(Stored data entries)

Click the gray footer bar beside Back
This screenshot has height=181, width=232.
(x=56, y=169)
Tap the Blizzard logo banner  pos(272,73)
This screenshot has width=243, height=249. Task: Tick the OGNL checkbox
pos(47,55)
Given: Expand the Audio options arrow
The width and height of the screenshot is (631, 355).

→ **Exercise objective**
Print each of the lines above again, unchanged.

→ **Result for this task**
Click the gray footer bar beside Back
This screenshot has height=181, width=232.
(x=56, y=169)
Tap the Blizzard logo banner  pos(272,73)
This screenshot has width=243, height=249. Task: Tick the OGNL checkbox
pos(47,55)
Given: Expand the Audio options arrow
The width and height of the screenshot is (631, 355).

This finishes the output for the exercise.